The foregoing describes the embodiments of the present utility model in detail, but the description is only a preferred embodiment of the present utility model and should not be construed as limiting the scope of the utility model. All equivalent changes and modifications within the scope of the present utility model are intended to be covered by this patent.

Claims (6)

1. The production die for the large-size through double-color mask is characterized by comprising a die set and a die set driver;

the die set comprises a movable die (1) and a static die (2), wherein an upper processing cavity (3) and a lower processing cavity (4) with concave arc structures are formed on the movable die (1) and the static die (2);

the die set drive includes rotary drive spare and translation drive spare, rotary drive spare is used for driving movable mould (1) and rotates along the lower processing chamber (4) direction of quiet mould (2) for the last processing chamber (3) of movable mould (1) or lower processing chamber (4) are relative with the lower processing chamber (4) of quiet mould (2), translation drive spare is used for driving movable mould (1) and reciprocates along the horizontal direction of quiet mould (2), makes the last processing chamber (3) of movable mould (1) or lower processing chamber (4) and the lower processing chamber (4) looks lock of quiet mould (2).

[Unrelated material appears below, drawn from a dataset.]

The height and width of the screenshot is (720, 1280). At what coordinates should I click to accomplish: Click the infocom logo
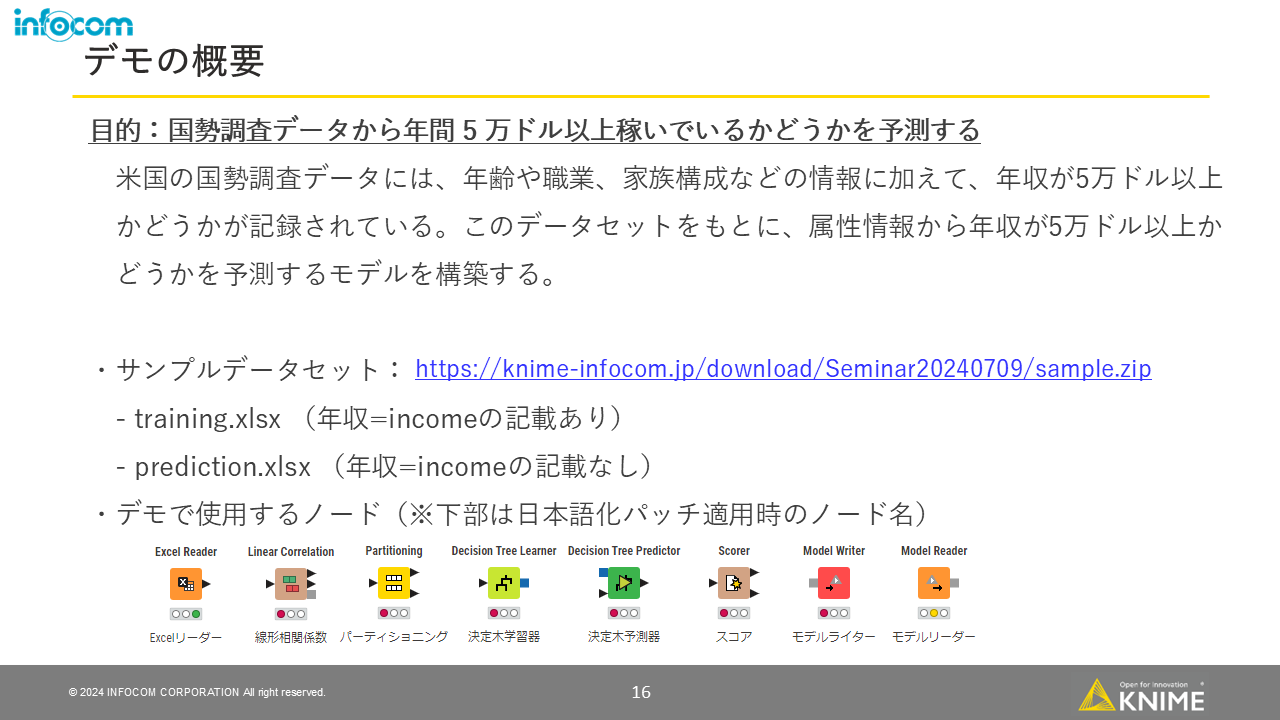pyautogui.click(x=73, y=23)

2. The large-size through-two-color mask production die according to claim 1, wherein the straight line length of the upper processing cavity (3) and the lower processing cavity (4) is greater than 1.7 meters, and the radian of the upper processing cavity (3) and the lower processing cavity (4) is greater than 2 meters.

3. The large-size through double-color mask production die according to claim 1, wherein injection nozzles are arranged in the upper processing cavity (3) and the lower processing cavity (4), and a cooling water inlet and a cooling water outlet are also arranged.

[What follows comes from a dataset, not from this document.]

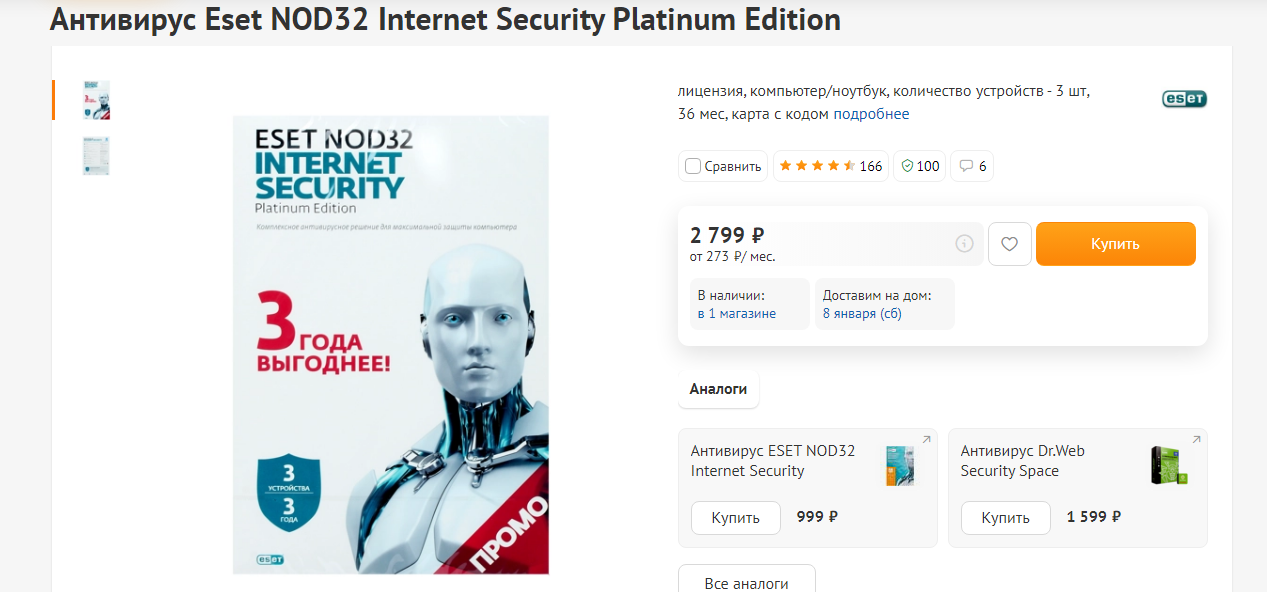The height and width of the screenshot is (592, 1267).
Task: Click the shield reliability rating icon
Action: [908, 166]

4. The production die for the large-size through double-color mask according to claim 1, wherein V-shaped anti-falling arms (51) are arranged in an upper processing cavity (3) and a lower processing cavity (4) of the movable die (1), and anti-falling hands (511) for locking the single-color mask are arranged on the end sides of the V-shaped anti-falling arms (51);

a locking boss (61) is arranged in the upper processing cavity (3) of the static mold (2), and the locking boss (61) is used for propping against the slope-shaped inner end surface of the V-shaped anti-drop arm (51) close to the anti-drop hand (511), so that the anti-drop hand (511) is propped against the monochromatic mask;

a release boss (62) is arranged in the lower processing cavity (4) of the static mold (2), and the release boss (62) is used for propping against the slope-shaped inner end surface of the V-shaped anti-drop arm (51) far away from the anti-drop hand (511), so that the anti-drop hand (511) is far away from the monochromatic mask.

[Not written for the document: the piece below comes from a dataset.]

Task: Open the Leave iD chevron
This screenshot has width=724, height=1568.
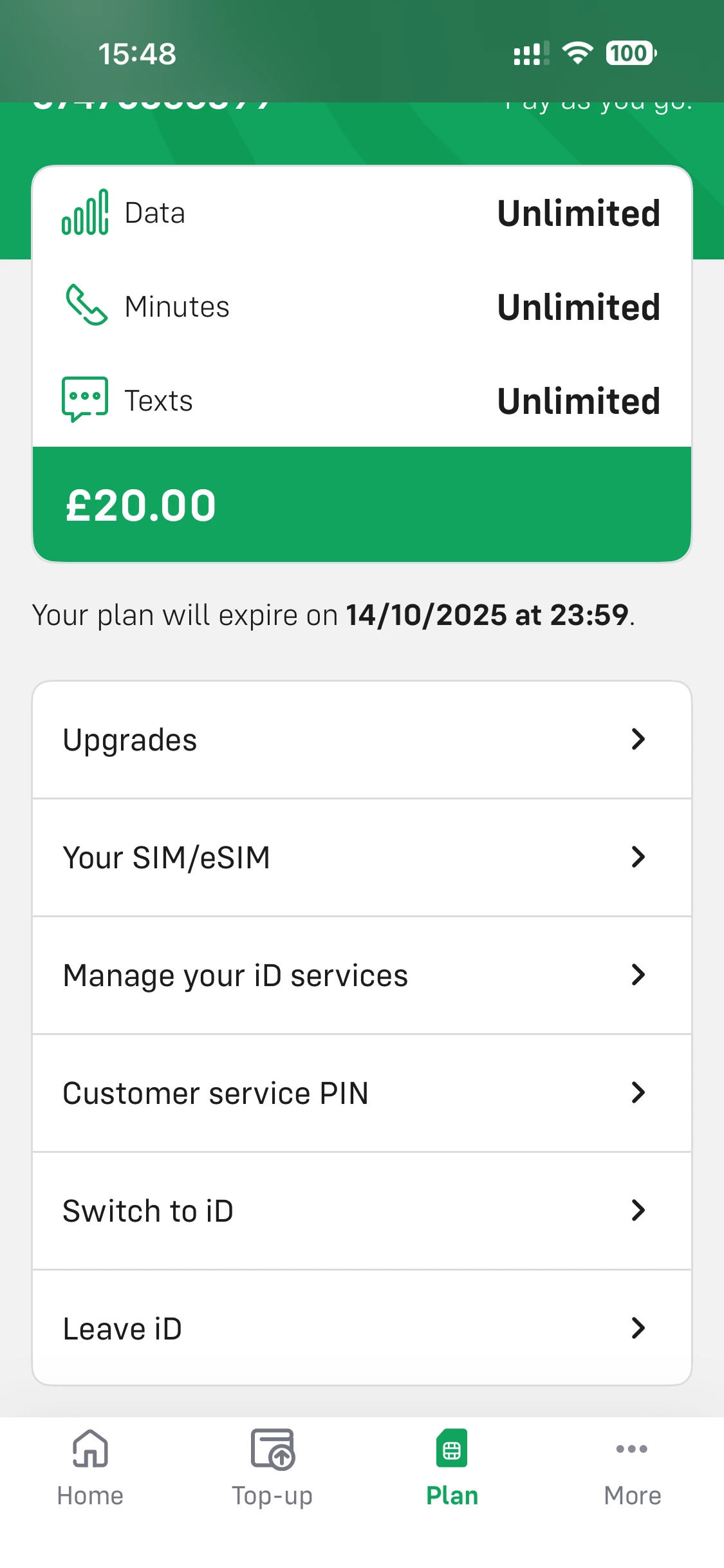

5. The large-size through double-color mask production die according to claim 1, wherein clamping ejection hands (71) are arranged in the upper processing cavity (3) and the lower processing cavity (4) of the movable die (1), and the clamping ejection hands (71) are used for abutting against the back end face of the single-color mask when the anti-falling hands (511) abut against the forward end face of the single-color mask.

6. The large-size through-two-color mask production die according to claim 1, wherein a finished product ejection hand (72) is arranged in the lower processing cavity (4) of the static die (2), and the finished product ejection hand (72) is used for ejecting the finished product two-color mask from the lower processing cavity (4).